Sounds Of Silence

Kenneth Lasson - Special to the Baltimore Jewish Times - September 23, 2005

American silence on various issues relating to Israel speaks loud and clear as to the Bush administration's policies and intentions.

When Palestinian Authority President Mahmoud Abbas goes out of his way to praise the "martyrs" - read suicide bombers - for finally bringing about Israel's unilateral disengagement from Gaza, he is explicitly endorsing terrorist acts. Yet not one word of condemnation, criticism, or even caution is forthcoming from U.S. Secretary of State Condoleezza Rice or her boss, President Bush, not even a modest protest of this flagrant flouting of the so-called road map to peace.

When synagogues in Gaza are torched under the watchful eyes of the Palestinian Authority, or a Jewish student is stabbed to death in the Old City of Jerusalem, nary an utterance of disapproval or consolation is heard from the White House State Department.

And when Israel does the bidding of Washington policy-makers and exercises restraint - both during its withdrawal from "occupied" territories that were won in war, and in response to murderous attacks against innocent civilians - the United States is totally devoid of any meaningful gesture of support for its only true ally in the Middle East.

One such response could have been the commutation of Jonathan J. Pollard's life sentence to time already served in prison, now over 20 years and counting. Here the sound of American silence has been both deafening and defining.

Pollard, conscientious and justice-seeking Americans should know full well by now, was a Navy intelligence analyst caught passing classified information to Israel - data that should have been shared in the first place and in no way damaged the United States.

What did Jonathan Pollard do to deserve life imprisonment? Nowhere did his indictment allege that he ever gave classified information to other countries before working for the Israelis, or that he ever betrayed any intelligence agents (as has often been widely misreported by the media).

Not one instance has ever surfaced (or been documented in the victim impact statement written by his prosecutors) of any real harm that he caused.

No doubt that what Pollard did was wrong under the law. Over the years, however, the dozens of other Americans who have been convicted of the same crime have been sentenced to an average of four years in prison; some similarly apprehended have served no time at all. All the more ironic are the mirror-image cases. During the time Pollard has been incarcerated, Israel has caught at least two Americans and one Mossad agent spying for the United States.
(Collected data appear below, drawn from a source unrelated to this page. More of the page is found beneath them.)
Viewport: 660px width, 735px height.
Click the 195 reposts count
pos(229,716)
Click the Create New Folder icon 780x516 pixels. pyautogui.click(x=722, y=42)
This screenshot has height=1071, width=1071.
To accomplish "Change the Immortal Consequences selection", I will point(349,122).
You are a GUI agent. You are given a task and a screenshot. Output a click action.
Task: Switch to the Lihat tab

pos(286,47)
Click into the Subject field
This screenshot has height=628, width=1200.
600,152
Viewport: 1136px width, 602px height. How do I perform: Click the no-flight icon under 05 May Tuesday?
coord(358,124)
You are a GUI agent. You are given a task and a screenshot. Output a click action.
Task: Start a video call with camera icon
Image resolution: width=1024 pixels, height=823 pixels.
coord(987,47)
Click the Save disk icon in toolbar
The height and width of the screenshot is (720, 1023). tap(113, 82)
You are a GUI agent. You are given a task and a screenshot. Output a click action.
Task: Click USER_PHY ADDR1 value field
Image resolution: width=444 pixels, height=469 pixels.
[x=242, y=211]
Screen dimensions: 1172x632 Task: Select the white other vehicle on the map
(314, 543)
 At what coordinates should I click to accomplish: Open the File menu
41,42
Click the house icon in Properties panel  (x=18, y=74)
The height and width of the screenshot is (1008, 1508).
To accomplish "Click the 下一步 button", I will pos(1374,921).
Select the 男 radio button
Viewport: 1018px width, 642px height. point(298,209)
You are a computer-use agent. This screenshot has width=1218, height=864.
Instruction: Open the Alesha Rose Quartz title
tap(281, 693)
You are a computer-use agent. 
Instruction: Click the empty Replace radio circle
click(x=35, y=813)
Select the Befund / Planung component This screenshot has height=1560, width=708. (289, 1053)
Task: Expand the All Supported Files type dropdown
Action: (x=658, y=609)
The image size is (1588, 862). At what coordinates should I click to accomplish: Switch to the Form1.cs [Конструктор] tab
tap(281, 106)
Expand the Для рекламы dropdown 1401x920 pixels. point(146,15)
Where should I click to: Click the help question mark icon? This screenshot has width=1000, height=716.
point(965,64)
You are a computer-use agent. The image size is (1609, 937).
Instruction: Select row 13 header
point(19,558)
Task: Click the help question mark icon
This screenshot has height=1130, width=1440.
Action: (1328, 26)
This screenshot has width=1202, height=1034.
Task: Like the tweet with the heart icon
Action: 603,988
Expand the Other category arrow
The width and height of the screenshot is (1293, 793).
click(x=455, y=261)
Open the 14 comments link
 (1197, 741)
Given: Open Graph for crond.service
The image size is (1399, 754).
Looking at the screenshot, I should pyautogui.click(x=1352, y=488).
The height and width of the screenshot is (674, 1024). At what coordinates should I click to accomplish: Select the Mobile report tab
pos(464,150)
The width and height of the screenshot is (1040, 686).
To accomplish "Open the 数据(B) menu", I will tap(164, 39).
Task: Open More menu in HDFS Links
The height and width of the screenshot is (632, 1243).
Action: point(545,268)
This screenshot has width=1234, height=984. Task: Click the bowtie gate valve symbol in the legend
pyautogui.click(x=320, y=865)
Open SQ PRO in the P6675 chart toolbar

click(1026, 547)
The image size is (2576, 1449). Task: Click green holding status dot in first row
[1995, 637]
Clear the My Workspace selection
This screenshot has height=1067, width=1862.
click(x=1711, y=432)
The Americans were quietly expelled; the Israeli was pardoned.

The circumstances of Pollard's ill-fated plea-bargain - the government promised not to seek a harsh sentence in return for his cooperation; he fulfilled his part of the agreement, the Justice Department did not - led one federal judge to call the case "a complete and gross miscarriage of justice." But Steven Williams of the D.C. Circuit Court of Appeals was the lone dissenter on a three-judge panel, the other two of whom ruled against Pollard on technical procedural grounds (essentially that he had not filed his appeal in a timely fashion).

Now Pollard has virtually exhausted all of the legal appeals available to him. Only intervention by the president could set him free. But Mr. Bush has never spoken publicly about the case, much less offered Pollard to Israel - which would be a simple but altogether appropriate token of mutual understanding for an isolated and harmless instance of misplaced allegiance. Instead, he has succumbed to the shrill will of a single-minded State Department and a largely discredited intelligence community, which apparently demand that Pollard never see the light of day.

To be sure the United States is not the only party to share the shame in this tragic failure of simple fairness. Israel could and should declare Pollard a "Prisoner of Zion" - a classification that would ensure continued efforts to liberate him. Israel could and should have made the modest demand for Pollard's liberty in return for the substantial concessions it has already made in the American-brokered peace process. Instead, by all realistic measures, the Jewish state has effectively abandoned one of its acknowledged agents.

And the American Jewish establishment, still apprehensive about igniting lingering canards of dual loyalty, has been too weak-kneed to make Pollard's case a grievance worthy of loud support.

There is ample time for Mr. Bush to make things right.

No, that's wrong.

He should end his silence now, and let Pollard go.

The writer is a professor of law at the University of Baltimore.